-------- Records for this task --------

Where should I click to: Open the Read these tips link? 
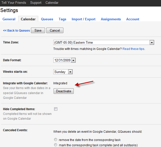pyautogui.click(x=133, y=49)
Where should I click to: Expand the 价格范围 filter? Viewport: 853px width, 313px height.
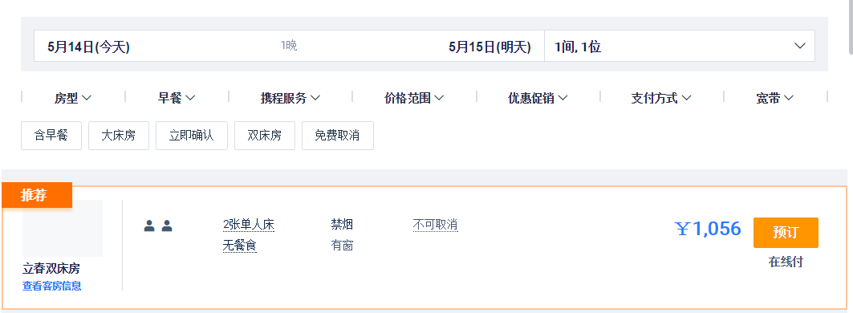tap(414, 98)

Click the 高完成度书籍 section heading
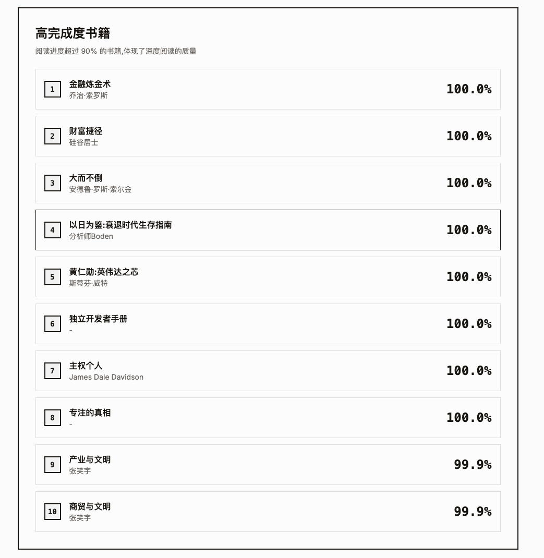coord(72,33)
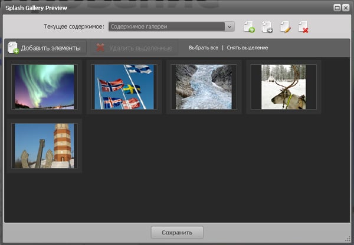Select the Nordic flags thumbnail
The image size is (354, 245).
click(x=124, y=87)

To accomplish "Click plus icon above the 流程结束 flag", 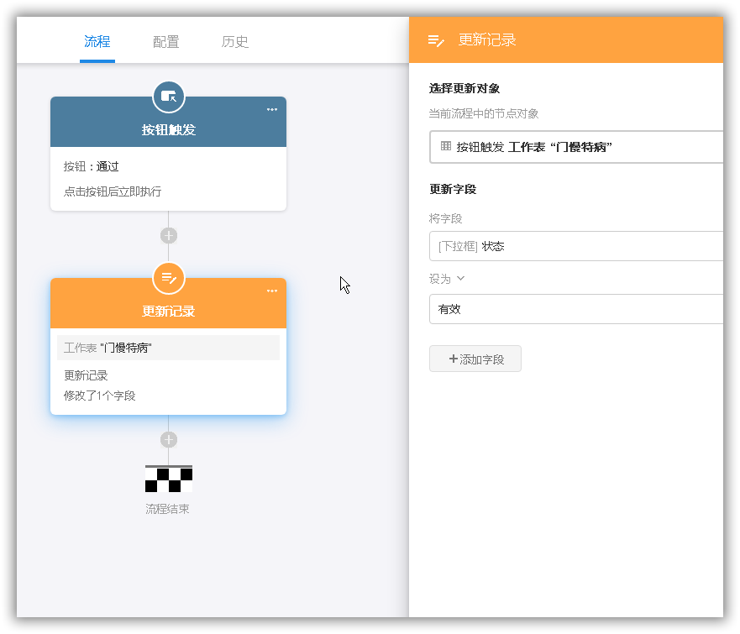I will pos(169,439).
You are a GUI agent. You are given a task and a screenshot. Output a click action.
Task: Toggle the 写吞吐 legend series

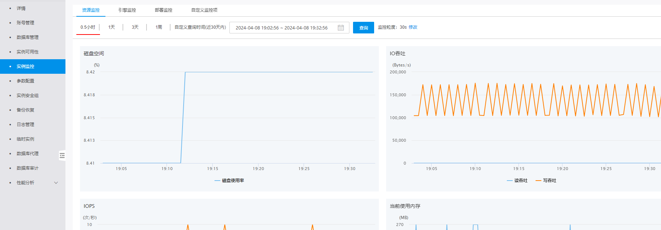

--------

Take only the line containing "You are a GUI" and every line after it to the end of the entries, and copy them exactly, pictures excluded.

:: Exercise output ::
You are a GUI agent. You are given a task and a screenshot. Output a click action.
Task: Toggle the 写吞吐 legend series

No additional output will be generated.